Document Type


Degree Name

Master of Arts (MA)




Faculty of Science

First Advisor

Bruce Hunsberger

Advisor Role

Thesis Supervisor


Study 1 was designed to determine the relationships between three religious orientations and three measures of prejudice. Contrary to previous findings, religious Quest (Q) was not negatively correlated with 2 measures of ethnocentrism. However, the associations among dependent measures of religiously proscribed and nonproscribed prejudices, and Intrinsic (I) and Extrinsic (E) religious orientations, supported previous findings. Study 1 also was intended to examine the role of “right-wing authoritarianism” (RWA) and “social desirability’ (SD) in the religion-prejudice relationship. Contrary to Batson, Schoenrade, and Ventis (1993), no correlational evidence was found to support the hypothesis that highly intrinsic believers are prone to responding in a socially desirable way on overt questionnaire measures of prejudice, however, RWA was positively related to I. When the effect of RWA was controlled in a partial correlation procedure, the negative correlation between self-reported I and ethnocentrism became significantly stronger, while a positive relationship between self-reported I and nonproscribed prejudice was eliminated.

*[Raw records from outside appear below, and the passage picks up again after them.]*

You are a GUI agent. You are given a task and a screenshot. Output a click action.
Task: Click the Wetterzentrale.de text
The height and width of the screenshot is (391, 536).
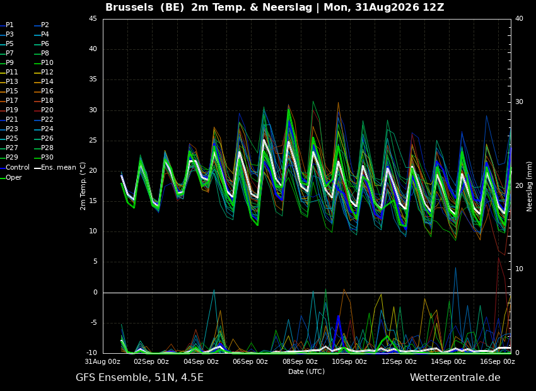tap(455, 378)
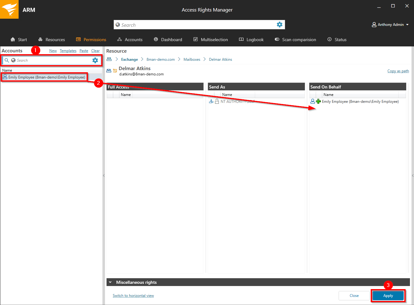
Task: Click the user icon in Send On Behalf row
Action: (312, 102)
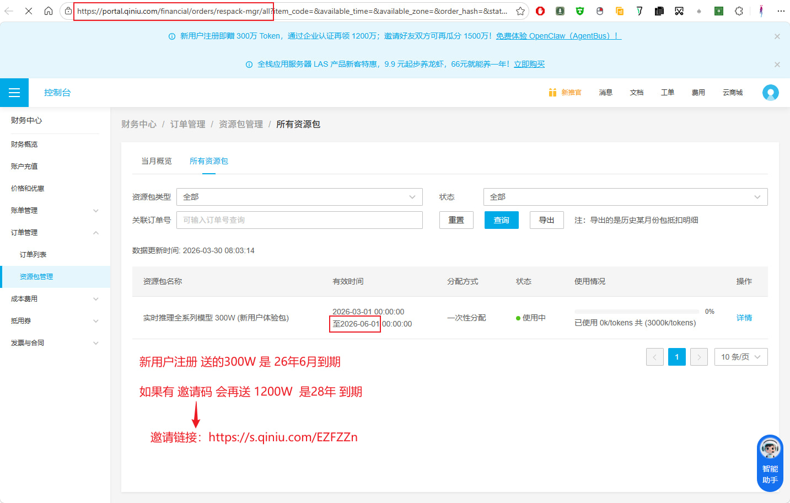Close the LAS server promotion banner

pyautogui.click(x=777, y=65)
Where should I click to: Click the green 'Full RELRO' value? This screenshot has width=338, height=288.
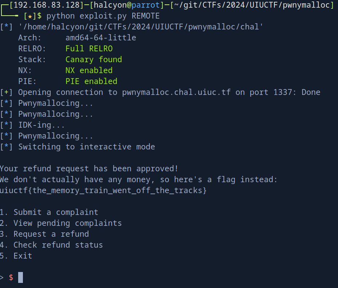pos(89,49)
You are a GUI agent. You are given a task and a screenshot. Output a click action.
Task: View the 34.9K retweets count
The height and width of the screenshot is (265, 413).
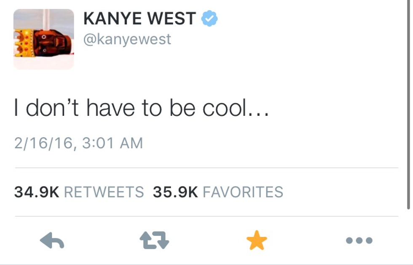point(37,192)
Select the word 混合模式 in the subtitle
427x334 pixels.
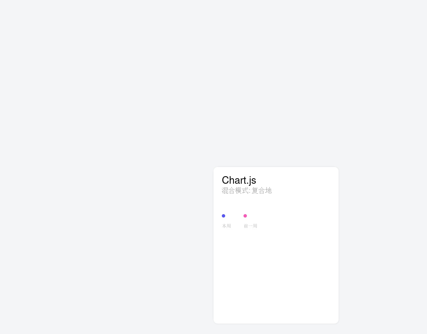coord(235,190)
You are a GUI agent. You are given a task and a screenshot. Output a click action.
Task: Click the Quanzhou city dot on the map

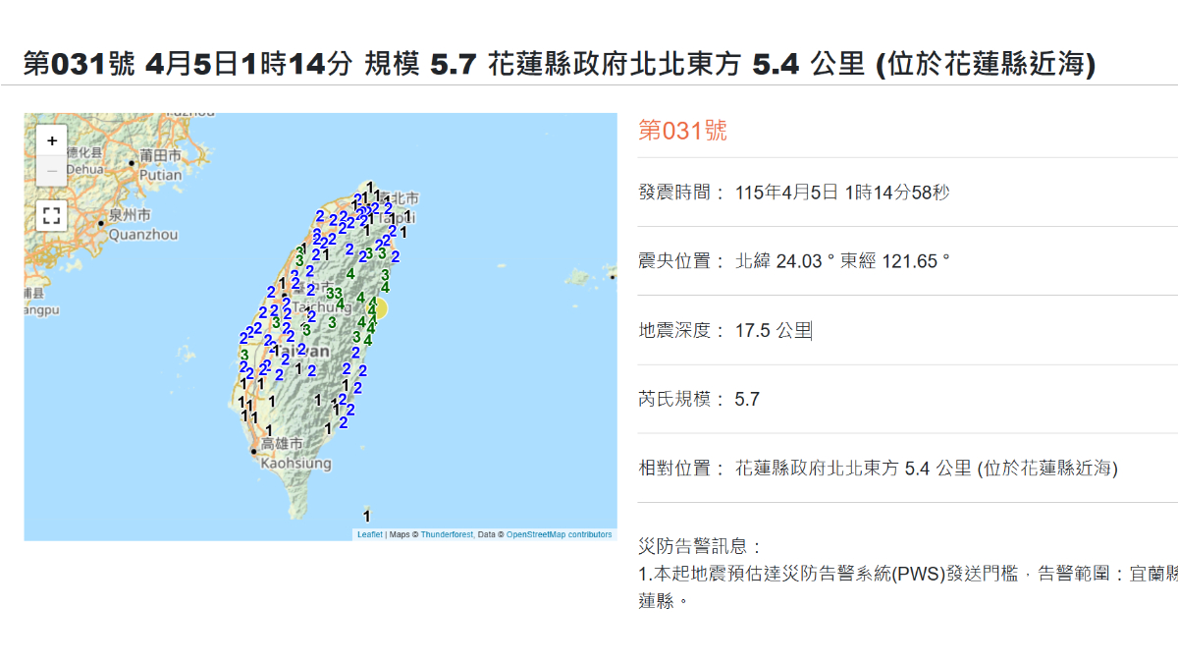(100, 223)
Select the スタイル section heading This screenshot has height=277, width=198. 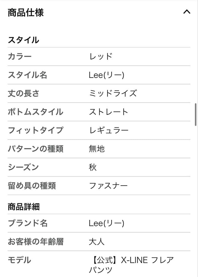23,40
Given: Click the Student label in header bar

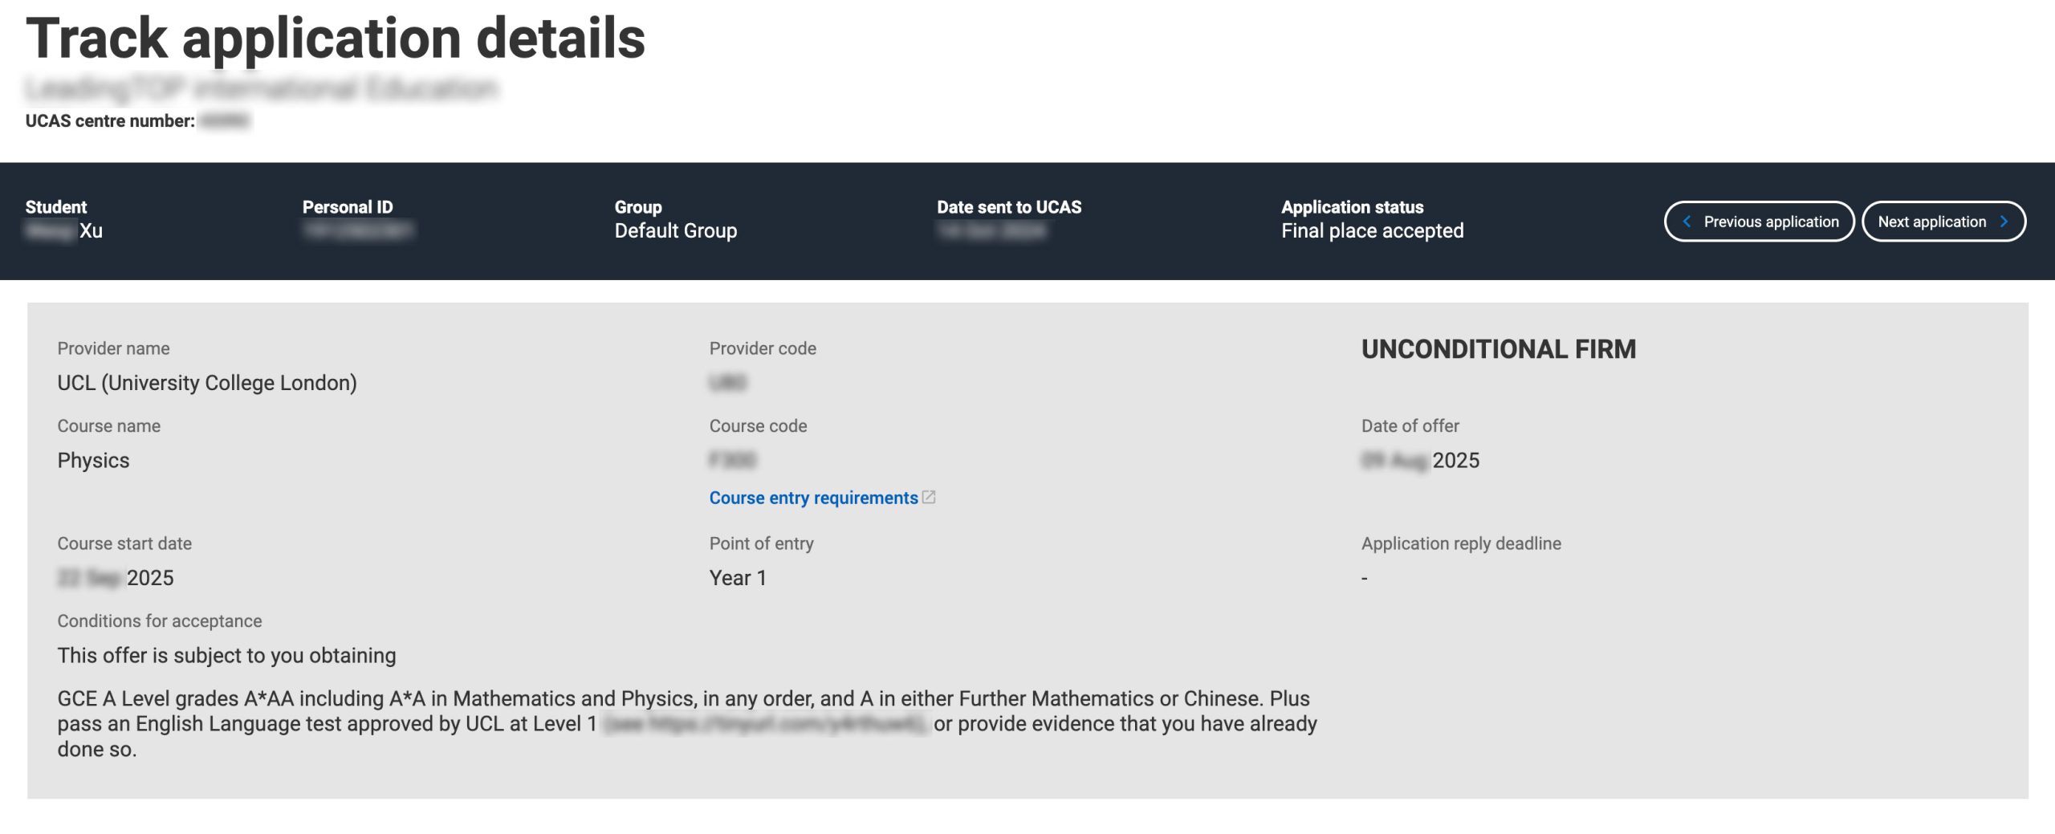Looking at the screenshot, I should (56, 207).
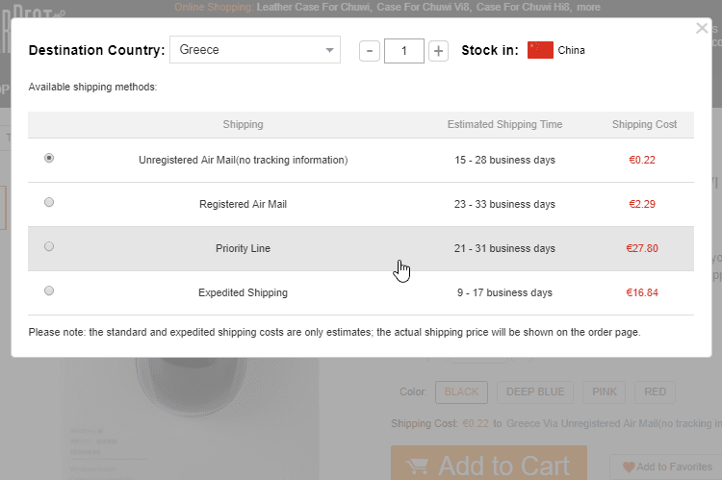The height and width of the screenshot is (480, 722).
Task: Increase quantity with plus button
Action: tap(438, 50)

Partial correlations between E, Q, and prejudice shifted in a “more prejudiced” direction for both proscribed and nonproscribed measures of prejudice. Study 2 compared behavioural prejudice responses (choosing a black vs. white, and homosexual vs. heterosexual interviewer) with measures of prejudice from Study 1. For proscribed prejudice, self- reported ethnocentrism was not a predictor of discrimination. For nonproscribed prejudice, choosing a heterosexual over a homosexual interviewer was associated with self-reported homophobic attitudes. Finally, results of Study 2 did not support our hypothesis that the I-prejudice relationship is mediated by authoritarian (RWA) attitudes.